──────── INPUT DATA

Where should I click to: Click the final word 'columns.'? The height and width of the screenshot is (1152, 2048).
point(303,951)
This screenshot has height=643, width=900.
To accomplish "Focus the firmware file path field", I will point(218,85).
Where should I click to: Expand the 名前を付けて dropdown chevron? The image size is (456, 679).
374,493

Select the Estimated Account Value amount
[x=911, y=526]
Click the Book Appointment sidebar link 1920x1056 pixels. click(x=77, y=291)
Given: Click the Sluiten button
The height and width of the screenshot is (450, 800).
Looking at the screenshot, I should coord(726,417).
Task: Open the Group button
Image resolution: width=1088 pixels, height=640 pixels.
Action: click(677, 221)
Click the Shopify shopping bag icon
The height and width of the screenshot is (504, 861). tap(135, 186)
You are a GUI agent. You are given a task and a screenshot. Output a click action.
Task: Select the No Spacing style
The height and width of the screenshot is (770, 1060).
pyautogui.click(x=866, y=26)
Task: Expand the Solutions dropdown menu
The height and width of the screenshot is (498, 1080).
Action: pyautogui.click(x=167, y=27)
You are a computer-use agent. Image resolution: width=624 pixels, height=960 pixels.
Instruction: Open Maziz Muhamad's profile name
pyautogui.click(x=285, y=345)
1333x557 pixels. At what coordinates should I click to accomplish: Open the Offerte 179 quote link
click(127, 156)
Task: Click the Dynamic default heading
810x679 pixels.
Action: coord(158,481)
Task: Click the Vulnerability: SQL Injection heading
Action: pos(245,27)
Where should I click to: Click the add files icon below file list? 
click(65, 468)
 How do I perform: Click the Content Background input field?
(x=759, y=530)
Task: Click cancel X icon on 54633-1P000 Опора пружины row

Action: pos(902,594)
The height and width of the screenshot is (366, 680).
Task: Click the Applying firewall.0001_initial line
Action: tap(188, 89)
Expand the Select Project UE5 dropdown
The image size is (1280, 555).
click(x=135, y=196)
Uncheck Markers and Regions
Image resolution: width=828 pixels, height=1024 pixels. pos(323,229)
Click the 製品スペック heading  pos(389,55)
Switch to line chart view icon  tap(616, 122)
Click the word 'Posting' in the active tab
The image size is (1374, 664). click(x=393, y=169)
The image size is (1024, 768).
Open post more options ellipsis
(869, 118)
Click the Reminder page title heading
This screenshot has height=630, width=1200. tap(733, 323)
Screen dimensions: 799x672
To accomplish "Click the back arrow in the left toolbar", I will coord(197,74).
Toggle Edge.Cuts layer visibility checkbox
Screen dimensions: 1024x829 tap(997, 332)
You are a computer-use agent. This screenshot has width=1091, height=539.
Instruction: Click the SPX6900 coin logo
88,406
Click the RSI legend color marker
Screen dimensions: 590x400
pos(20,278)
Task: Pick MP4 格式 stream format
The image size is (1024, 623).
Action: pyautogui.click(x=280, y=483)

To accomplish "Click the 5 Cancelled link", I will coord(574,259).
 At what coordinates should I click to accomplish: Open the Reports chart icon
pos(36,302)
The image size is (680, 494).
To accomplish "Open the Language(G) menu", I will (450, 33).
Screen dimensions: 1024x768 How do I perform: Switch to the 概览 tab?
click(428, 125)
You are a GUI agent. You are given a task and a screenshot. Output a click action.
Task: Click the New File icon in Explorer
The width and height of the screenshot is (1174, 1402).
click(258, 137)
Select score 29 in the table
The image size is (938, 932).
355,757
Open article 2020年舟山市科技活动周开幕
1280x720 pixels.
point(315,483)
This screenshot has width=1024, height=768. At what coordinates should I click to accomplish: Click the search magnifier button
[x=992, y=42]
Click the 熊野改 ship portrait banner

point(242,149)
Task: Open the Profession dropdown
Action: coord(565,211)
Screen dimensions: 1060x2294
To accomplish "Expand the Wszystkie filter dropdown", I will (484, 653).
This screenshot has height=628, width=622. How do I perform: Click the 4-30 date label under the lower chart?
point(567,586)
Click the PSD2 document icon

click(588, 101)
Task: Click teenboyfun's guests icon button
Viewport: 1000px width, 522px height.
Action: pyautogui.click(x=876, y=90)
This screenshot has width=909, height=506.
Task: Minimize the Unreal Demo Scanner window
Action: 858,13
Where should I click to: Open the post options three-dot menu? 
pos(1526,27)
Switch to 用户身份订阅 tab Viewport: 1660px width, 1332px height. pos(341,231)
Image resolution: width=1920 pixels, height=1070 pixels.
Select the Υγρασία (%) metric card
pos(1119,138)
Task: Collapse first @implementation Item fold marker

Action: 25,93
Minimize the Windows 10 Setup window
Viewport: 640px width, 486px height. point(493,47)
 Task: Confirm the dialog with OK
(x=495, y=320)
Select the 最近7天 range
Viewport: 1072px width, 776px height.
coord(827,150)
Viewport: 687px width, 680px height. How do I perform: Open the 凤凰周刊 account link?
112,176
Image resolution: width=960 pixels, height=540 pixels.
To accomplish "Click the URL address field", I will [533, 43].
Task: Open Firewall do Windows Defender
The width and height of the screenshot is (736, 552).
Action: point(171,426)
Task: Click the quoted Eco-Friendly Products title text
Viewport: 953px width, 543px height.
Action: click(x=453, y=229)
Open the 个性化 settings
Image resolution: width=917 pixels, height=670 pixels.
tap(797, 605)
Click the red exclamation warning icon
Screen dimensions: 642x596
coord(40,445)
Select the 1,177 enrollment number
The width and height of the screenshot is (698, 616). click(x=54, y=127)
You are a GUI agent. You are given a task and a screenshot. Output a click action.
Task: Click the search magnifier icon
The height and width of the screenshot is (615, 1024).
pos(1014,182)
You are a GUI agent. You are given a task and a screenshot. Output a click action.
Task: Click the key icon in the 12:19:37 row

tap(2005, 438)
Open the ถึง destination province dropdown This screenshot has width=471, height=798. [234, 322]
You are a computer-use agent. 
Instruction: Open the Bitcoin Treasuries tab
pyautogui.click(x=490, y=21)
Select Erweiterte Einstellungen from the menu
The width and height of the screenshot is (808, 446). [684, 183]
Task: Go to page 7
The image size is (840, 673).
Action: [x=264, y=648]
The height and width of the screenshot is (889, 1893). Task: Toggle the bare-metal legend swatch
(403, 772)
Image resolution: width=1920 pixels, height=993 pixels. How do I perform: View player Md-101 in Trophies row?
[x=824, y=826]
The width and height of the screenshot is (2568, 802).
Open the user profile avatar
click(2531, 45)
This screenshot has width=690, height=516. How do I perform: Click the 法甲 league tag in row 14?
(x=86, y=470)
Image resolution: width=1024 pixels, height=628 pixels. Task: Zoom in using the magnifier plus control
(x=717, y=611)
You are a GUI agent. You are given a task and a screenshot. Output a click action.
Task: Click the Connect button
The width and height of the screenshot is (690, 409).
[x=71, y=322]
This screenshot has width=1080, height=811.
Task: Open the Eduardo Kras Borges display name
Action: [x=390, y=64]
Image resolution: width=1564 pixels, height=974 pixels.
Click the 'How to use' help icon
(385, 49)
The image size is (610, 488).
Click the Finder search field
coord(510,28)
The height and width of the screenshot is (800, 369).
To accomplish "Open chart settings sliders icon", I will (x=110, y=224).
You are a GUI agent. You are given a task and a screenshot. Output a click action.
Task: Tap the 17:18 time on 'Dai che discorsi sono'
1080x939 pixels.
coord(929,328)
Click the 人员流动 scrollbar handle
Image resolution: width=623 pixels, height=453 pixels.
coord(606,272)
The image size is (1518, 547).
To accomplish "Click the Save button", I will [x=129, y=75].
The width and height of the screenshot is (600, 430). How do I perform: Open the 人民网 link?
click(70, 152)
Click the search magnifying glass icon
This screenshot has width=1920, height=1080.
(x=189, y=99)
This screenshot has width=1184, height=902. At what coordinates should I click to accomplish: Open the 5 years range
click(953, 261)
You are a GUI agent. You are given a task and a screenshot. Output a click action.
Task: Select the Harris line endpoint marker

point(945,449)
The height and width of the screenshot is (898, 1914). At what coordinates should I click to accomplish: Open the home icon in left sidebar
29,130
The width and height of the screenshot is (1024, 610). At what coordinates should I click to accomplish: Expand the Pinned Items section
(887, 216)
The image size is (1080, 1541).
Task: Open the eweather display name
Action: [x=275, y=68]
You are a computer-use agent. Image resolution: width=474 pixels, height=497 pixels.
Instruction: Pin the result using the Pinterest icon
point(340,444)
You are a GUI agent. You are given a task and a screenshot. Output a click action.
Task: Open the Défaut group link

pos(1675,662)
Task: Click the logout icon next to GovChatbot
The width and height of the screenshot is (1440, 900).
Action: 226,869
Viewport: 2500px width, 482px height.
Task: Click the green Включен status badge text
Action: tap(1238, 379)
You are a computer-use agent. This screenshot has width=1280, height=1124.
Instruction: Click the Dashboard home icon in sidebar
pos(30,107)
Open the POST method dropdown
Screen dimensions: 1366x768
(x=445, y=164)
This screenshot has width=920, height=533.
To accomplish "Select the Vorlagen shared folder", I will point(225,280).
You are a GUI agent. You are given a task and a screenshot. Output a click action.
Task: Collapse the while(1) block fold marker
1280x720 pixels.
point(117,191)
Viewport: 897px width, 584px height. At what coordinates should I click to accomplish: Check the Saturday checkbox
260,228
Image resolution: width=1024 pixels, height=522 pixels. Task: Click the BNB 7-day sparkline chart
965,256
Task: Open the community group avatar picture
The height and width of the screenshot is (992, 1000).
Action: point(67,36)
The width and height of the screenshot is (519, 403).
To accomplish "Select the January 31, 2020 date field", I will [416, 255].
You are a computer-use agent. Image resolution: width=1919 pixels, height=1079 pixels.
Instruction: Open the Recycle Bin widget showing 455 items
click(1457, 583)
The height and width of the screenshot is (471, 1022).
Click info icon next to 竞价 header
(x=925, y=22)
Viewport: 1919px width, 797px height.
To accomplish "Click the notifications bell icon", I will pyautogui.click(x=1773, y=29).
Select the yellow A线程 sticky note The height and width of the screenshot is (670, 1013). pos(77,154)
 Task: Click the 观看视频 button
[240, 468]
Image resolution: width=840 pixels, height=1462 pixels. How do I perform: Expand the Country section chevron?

────────────────

WHAT THIS TASK INVOLVES: Your response should be each line that includes the word "will", copied from the records.

RESULT OF THIS TASK:
To accomplish "Focus the firmware file path field", I will point(218,85).
To accomplish "Click the back arrow in the left toolbar", I will coord(197,74).
To accomplish "Click the 5 Cancelled link", I will coord(574,259).
To accomplish "Open the Language(G) menu", I will (450, 33).
To accomplish "Expand the Wszystkie filter dropdown", I will (484, 653).
To accomplish "Click the URL address field", I will [533, 43].
To accomplish "Open chart settings sliders icon", I will (x=110, y=224).
To accomplish "Click the Save button", I will [x=129, y=75].
To accomplish "Select the Vorlagen shared folder", I will point(225,280).
To accomplish "Select the January 31, 2020 date field", I will [416, 255].
To accomplish "Click the notifications bell icon", I will pyautogui.click(x=1773, y=29).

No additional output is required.